Among the entries, which lines carry the string "Task"? Copy each of them.

─── RECORDS TO USE ───

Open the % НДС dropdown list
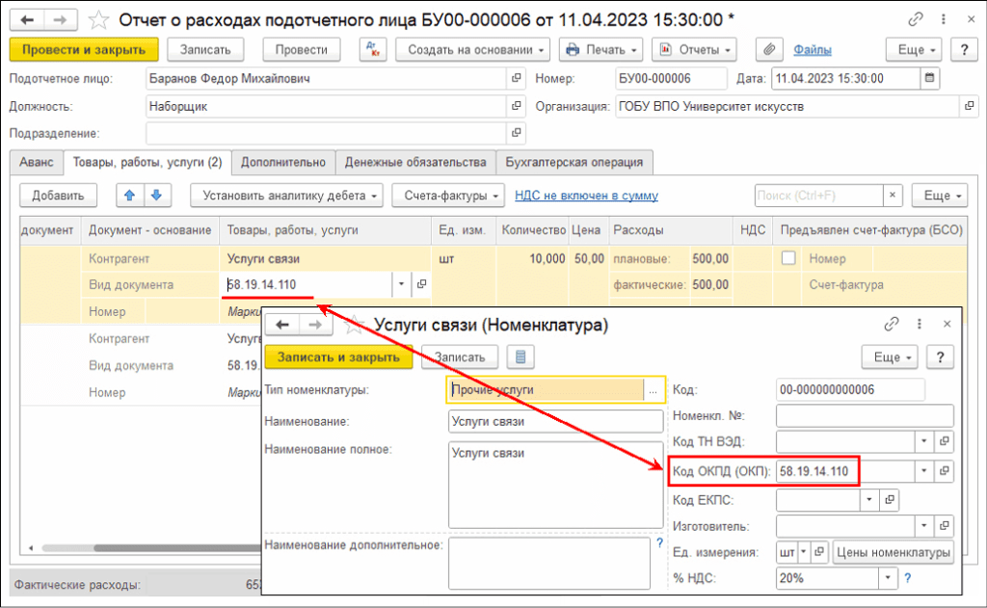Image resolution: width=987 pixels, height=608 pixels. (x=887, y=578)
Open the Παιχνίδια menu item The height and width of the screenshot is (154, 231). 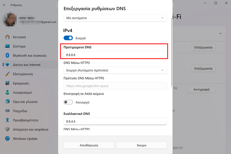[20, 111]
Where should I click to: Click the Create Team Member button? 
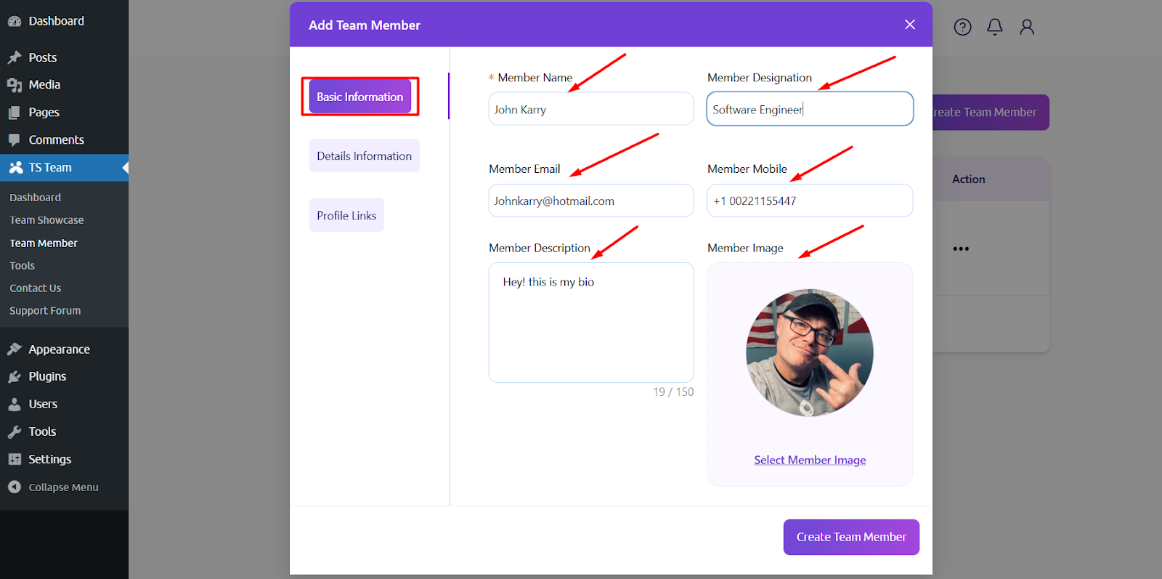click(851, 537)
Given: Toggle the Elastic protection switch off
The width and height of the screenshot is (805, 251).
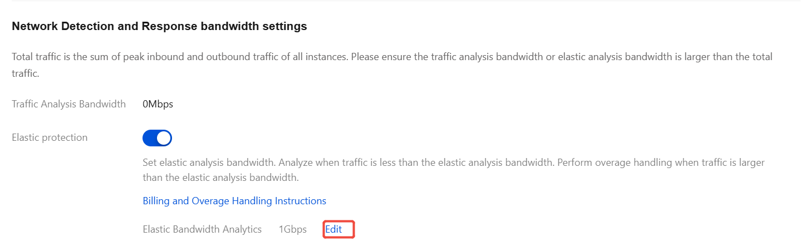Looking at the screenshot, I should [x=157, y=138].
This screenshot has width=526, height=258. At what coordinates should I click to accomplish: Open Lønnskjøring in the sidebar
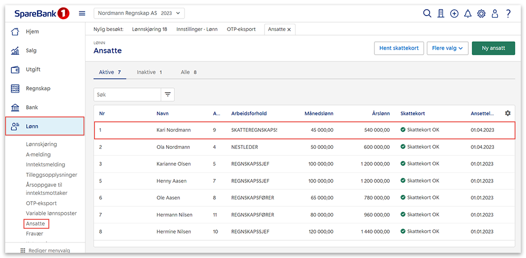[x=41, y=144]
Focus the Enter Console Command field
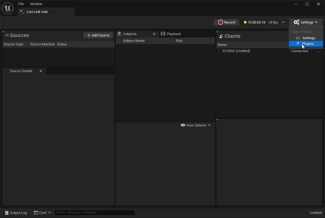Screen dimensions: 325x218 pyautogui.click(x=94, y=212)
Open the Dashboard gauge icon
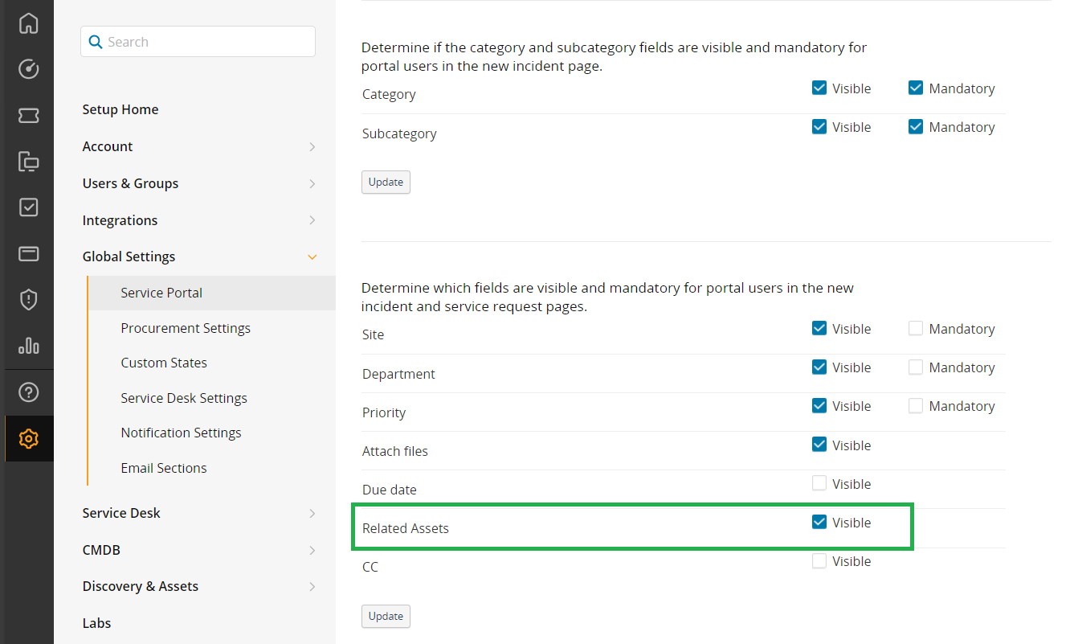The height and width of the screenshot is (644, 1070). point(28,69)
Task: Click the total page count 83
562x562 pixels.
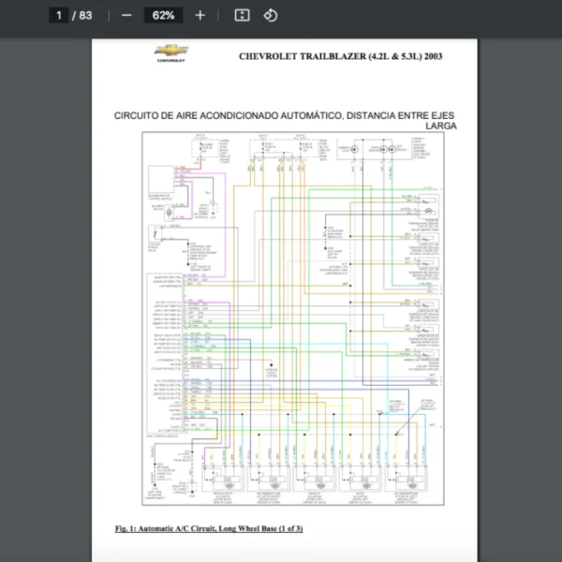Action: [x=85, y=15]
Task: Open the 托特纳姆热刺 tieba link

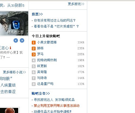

───

ANSWER SPACE
Task: Click the total page count 83
Task: Open the 托特纳姆热刺 tieba link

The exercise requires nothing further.